Secondary aortoduodenal fistula following endovascular repair of inflammatory abdominal aortic aneurysm due to Streptococcus anginosus infection: A case report and literature review.

INTRODUCTION: Aortoenteric fistula is a rare but very serious complication of both surgical and endovascular abdominal aortic reconstruction. Since the advent of endovascular abdominal aortic aneurysm repair (EVAR), 20 cases of aortoduodenal fistula associated with aortic stent grafts have been reported.(1) However, only a handful has been reported following inflammatory abdominal aortic aneurysm repair. It most commonly presents with bleeding, usually from the upper gastro-intestinal tract. With recent advances in the screening, diagnosis and management of abdominal aortic aneurysms either surgically or through an endovascular approach, the diagnosis of an aortoduodenal fistula in patients with gastro-intestinal bleeding must be suspected and excluded. PRESENTATION OF CASE: We describe a case of secondary aortoduodenal fistula that occurred two and a half years following endovascular stent graft repair of an inflammatory abdominal aortic aneurysm. We also outline the emergency correction plan and the attempts at repair. DISCUSSION: This case defies the general concept that patients with inflammatory abdominal aortic aneurysms are relatively immune to rupture. Although the presence of a peri-aneurysm thick inflammatory membrane decreases the possibility of rupture, these patients are more susceptible to other related complications such as aorto-enteric and aorto-caval fistulas.(2) This case also demonstrates the peculiar presence of Streptococcus anginosus as the pathological organism leading to graft infection and subsequent fistula, as opposed to enterococci which are often found in endograft infection.
···
Problems to solve:
• A. Decide whether each statement below agrees with the case report above, answering yes or no and quoting the deciding words of the case report exactly. (i) The fistula appeared two and a half years after the endovascular repair. (ii) Enterococci were the organism identified in this case. (iii) Aortoenteric fistula most commonly presents with bleeding from the lower gastrointestinal tract.
• B. Quote the case report above verbatim from "Secondary aortoduodenal fistula following" to "and literature review.".
• C. Answer these questions from the case report above:
(i) How many cases of aortoduodenal fistula associated with aortic stent grafts have been reported since the advent of EVAR?
(ii) Besides aorto-enteric fistulas, what other fistula does the case report name as a related complication?
(iii) What general concept does the case defy?

(Stored items from a collection)
···
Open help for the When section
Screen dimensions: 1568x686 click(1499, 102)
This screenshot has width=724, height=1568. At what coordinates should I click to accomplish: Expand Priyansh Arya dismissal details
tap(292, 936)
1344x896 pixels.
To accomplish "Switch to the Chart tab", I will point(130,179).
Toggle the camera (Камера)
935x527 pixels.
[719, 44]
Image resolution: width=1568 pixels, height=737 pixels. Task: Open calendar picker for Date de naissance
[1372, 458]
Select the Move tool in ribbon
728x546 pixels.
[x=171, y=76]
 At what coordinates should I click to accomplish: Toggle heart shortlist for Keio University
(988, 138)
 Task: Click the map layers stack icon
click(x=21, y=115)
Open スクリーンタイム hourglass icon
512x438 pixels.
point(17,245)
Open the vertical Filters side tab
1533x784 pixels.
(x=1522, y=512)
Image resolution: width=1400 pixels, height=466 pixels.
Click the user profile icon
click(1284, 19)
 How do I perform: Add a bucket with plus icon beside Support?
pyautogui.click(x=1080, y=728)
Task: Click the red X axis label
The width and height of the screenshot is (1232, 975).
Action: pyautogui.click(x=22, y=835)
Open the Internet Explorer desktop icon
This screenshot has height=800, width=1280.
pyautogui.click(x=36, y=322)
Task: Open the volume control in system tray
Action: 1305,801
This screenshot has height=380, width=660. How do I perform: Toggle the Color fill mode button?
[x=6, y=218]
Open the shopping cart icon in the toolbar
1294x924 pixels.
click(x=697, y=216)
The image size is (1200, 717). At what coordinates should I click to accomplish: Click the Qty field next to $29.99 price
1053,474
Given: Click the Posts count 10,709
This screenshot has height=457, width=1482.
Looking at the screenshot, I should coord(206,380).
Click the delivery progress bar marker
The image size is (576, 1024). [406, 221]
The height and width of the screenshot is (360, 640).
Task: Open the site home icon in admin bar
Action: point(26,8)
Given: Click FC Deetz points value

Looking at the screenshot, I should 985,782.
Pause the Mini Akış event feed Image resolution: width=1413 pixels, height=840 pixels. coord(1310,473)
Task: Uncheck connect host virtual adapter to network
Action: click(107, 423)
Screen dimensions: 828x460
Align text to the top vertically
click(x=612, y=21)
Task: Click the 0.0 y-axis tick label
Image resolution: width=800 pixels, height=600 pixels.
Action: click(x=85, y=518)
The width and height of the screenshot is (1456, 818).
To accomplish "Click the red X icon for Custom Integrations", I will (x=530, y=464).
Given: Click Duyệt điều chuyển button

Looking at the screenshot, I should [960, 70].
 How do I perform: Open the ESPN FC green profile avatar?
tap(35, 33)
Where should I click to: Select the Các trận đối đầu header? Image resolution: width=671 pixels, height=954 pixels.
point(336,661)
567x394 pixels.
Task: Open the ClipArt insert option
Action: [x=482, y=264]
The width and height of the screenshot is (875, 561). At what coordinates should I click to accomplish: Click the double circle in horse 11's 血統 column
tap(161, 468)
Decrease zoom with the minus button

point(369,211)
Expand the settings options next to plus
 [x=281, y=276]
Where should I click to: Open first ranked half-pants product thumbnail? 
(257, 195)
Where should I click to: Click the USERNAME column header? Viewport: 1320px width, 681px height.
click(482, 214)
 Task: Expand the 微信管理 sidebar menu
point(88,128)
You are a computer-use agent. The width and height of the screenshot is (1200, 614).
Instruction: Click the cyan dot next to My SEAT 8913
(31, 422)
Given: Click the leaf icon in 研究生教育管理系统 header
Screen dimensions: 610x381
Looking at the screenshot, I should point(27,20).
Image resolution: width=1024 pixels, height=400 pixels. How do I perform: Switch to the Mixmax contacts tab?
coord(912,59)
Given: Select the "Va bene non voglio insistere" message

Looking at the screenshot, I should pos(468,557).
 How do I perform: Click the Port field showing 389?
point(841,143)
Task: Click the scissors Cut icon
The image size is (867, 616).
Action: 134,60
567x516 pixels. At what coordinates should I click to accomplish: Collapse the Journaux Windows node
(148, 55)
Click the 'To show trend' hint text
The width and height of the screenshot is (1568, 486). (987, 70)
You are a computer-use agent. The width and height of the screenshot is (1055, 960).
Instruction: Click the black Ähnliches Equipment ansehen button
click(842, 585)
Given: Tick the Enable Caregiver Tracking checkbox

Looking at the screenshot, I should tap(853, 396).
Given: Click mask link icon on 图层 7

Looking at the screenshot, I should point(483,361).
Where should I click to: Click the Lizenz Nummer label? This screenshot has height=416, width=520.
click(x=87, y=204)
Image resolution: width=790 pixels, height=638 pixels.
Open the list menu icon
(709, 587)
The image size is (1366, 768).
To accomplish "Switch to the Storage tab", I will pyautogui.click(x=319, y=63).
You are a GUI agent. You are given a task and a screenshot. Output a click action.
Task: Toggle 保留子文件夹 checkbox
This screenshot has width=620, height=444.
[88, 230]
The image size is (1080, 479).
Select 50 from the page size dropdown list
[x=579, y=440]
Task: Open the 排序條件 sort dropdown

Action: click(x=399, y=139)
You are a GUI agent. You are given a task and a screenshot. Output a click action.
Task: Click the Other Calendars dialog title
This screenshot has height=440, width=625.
···
Results for each task:
• A.
(i) Yes: "occurred two and a half years following endovascular stent graft repair of an inflammatory abdominal aortic aneurysm"
(ii) No: "the peculiar presence of Streptococcus anginosus as the pathological organism leading to graft infection and subsequent fistula, as opposed to enterococci which are often found in endograft infection"
(iii) No: "It most commonly presents with bleeding, usually from the upper gastro-intestinal tract."

• B.
Secondary aortoduodenal fistula following endovascular repair of inflammatory abdominal aortic aneurysm due to Streptococcus anginosus infection: A case report and literature review.

• C.
(i) 20
(ii) Aorto-caval fistulas
(iii) That patients with inflammatory abdominal aortic aneurysms are relatively immune to rupture